Recorded data:
=== Section Start ===
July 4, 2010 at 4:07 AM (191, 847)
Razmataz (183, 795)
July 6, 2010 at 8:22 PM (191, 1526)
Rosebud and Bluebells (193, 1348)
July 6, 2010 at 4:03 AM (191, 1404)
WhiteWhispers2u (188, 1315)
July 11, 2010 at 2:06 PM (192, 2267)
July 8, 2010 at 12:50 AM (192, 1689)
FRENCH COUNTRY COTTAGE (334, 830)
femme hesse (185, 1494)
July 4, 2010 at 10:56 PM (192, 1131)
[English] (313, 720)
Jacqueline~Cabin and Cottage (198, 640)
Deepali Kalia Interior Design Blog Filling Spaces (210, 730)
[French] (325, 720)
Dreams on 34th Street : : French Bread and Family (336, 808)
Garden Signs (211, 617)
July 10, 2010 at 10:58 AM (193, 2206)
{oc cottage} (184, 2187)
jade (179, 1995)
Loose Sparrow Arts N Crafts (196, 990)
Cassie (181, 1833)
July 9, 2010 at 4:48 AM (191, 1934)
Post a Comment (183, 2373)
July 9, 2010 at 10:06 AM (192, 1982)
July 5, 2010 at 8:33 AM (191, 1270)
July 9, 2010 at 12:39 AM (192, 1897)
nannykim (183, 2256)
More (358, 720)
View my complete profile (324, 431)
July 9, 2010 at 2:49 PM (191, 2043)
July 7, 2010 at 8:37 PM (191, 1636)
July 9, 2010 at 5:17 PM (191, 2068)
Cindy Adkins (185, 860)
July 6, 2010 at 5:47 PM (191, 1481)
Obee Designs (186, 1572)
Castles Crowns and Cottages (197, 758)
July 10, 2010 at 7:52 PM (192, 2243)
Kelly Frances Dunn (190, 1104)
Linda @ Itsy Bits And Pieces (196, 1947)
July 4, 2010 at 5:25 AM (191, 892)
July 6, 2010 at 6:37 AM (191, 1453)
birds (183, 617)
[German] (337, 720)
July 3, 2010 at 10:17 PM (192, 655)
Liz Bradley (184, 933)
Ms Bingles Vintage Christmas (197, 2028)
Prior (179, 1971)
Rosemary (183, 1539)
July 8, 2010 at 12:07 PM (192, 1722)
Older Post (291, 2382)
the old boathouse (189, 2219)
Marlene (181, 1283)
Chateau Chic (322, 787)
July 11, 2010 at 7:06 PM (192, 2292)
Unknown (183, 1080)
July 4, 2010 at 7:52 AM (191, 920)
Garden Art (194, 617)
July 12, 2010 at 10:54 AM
=== Section End ===
[PROBLEM REQUIREMENTS]:
This exercise calls for every record above to be written out again exactly.

[WRITTEN SOLUTION]:
July 4, 2010 at 4:07 AM (191, 847)
Razmataz (183, 795)
July 6, 2010 at 8:22 PM (191, 1526)
Rosebud and Bluebells (193, 1348)
July 6, 2010 at 4:03 AM (191, 1404)
WhiteWhispers2u (188, 1315)
July 11, 2010 at 2:06 PM (192, 2267)
July 8, 2010 at 12:50 AM (192, 1689)
FRENCH COUNTRY COTTAGE (334, 830)
femme hesse (185, 1494)
July 4, 2010 at 10:56 PM (192, 1131)
[English] (313, 720)
Jacqueline~Cabin and Cottage (198, 640)
Deepali Kalia Interior Design Blog Filling Spaces (210, 730)
[French] (325, 720)
Dreams on 34th Street : : French Bread and Family (336, 808)
Garden Signs (211, 617)
July 10, 2010 at 10:58 AM (193, 2206)
{oc cottage} (184, 2187)
jade (179, 1995)
Loose Sparrow Arts N Crafts (196, 990)
Cassie (181, 1833)
July 9, 2010 at 4:48 AM (191, 1934)
Post a Comment (183, 2373)
July 9, 2010 at 10:06 AM (192, 1982)
July 5, 2010 at 8:33 AM (191, 1270)
July 9, 2010 at 12:39 AM (192, 1897)
nannykim (183, 2256)
More (358, 720)
View my complete profile (324, 431)
July 9, 2010 at 2:49 PM (191, 2043)
July 7, 2010 at 8:37 PM (191, 1636)
July 9, 2010 at 5:17 PM (191, 2068)
Cindy Adkins (185, 860)
July 6, 2010 at 5:47 PM (191, 1481)
Obee Designs (186, 1572)
Castles Crowns and Cottages (197, 758)
July 10, 2010 at 7:52 PM (192, 2243)
Kelly Frances Dunn (190, 1104)
Linda @ Itsy Bits And Pieces (196, 1947)
July 4, 2010 at 5:25 AM (191, 892)
July 6, 2010 at 6:37 AM (191, 1453)
birds (183, 617)
[German] (337, 720)
July 3, 2010 at 10:17 PM (192, 655)
Liz Bradley (184, 933)
Ms Bingles Vintage Christmas (197, 2028)
Prior (179, 1971)
Rosemary (183, 1539)
July 8, 2010 at 12:07 PM (192, 1722)
Older Post (291, 2382)
the old boathouse (189, 2219)
Marlene (181, 1283)
Chateau Chic (322, 787)
July 11, 2010 at 7:06 PM (192, 2292)
Unknown (183, 1080)
July 4, 2010 at 7:52 AM (191, 920)
Garden Art (194, 617)
July 12, 2010 at 10:54 AM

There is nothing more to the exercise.